You'll almost certainly be planning to wear a wetsuit in your race, so now's the time to get used to it. Pull the armpits and groin right into your body to ensure the closest fit. The suit should feel very tight on dry land, and ease off a little in the water. Wetsuits tend to come off very easily once you've been in the water, but can be a real struggle to put on beforehand. Double World Aquathlon Champion Richard Stannard has a handy hint for pulling on a tight wetsuit: put your foot into a carrier bag and then slide on the wetsuit leg. The bag will make pulling on the neoprene leg quicker and easier. Slide in the first leg and then repeat with the carrier bag on the other foot. New wetsuits can chafe. Avoid this by ensuring yours fits well and is put on properly, and consider using a product such as Body Glide or any generic body butter to create a barrier between the suit and your skin. Petroleum-based products aren't recommended, as they can damage neoprene.
To look after your suit, always rinse it in cold, fresh water after you've swum, and leave it hanging up to dry. If you notice any tears or nicks, repair them with neoprene glue before they become any bigger.
A wetsuit is the obvious bit of kit to take to an open-water session, but you may find the following useful: a pair of goggles with larger lenses, or a pair of mask-type goggles; two swimming hats (two are warmer than one); and earplugs (water in the ears can disrupt balance and make you feel colder). Take extra layers to put on once you're dry. If you can't warm up, you'll associate open-water swimming with being miserable. It's better to take more layers than you need.
Where to swim
You should always train at an official, tried-and-tested location. Whenever you swim in open-water, never swim alone. Your best bet is to join your local tri club's sessions. The BTA (British Triathlon Association)
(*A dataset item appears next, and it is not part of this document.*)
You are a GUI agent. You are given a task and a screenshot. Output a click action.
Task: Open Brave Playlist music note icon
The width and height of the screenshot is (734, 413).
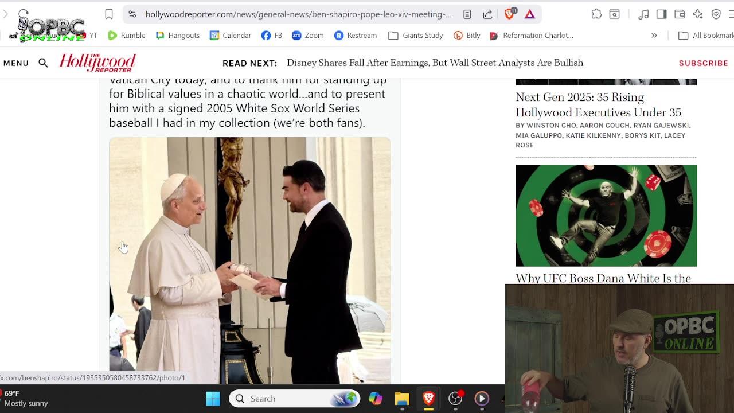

has a list of triathlon clubs (www.britishtriathlon.org/clubs/index.php). You could also try searching Tri247's list of resources (www.tri247.com/resources.html) by choosing 'facilities' and zooming in on the interactive map to find open-water sessions near you.
The Power of the Mind
Everyone will react differently to the new stimulus of open-water swimming: what triggers panic in one person will trigger excitement in another. Mental rehearsal and modelling will help you enjoy it, says sports psychologist Stuart Chambers (www.athleticmind.co.uk). "While there's no substitute for technical ability, anyone can use mental rehearsal techniques to help them approach open-water swimming more confidently. The unconscious mind doesn't know the difference between a vividly imagined event and the real thing. Imagine yourself swimming or racing - what can you hear, feel and see? This mental rehearsal triggers neural pathways so the brain knows how to cope."
Chambers also recommends a technique called modelling. "This involves watching an athlete you admire, observing their technique, body language and preparation routines. After a while, you will begin to adopt their mannerisms. You almost put yourself into their body."
Regular mental training is as important as physical training. Set aside 10-15 minutes a day and find a quiet place where you can relax. The aim is to try to settle into a state where the conscious mind switches off, which allows you to think without disturbance. Reinforcing a positive pre-swim routine that's geared towards building a positive and confident mood will help you even if you're injured, says Chambers. "If you keep practising your mental rehearsal through periods of rehabilitation, when you return to sport, it will be almost as if you never left it."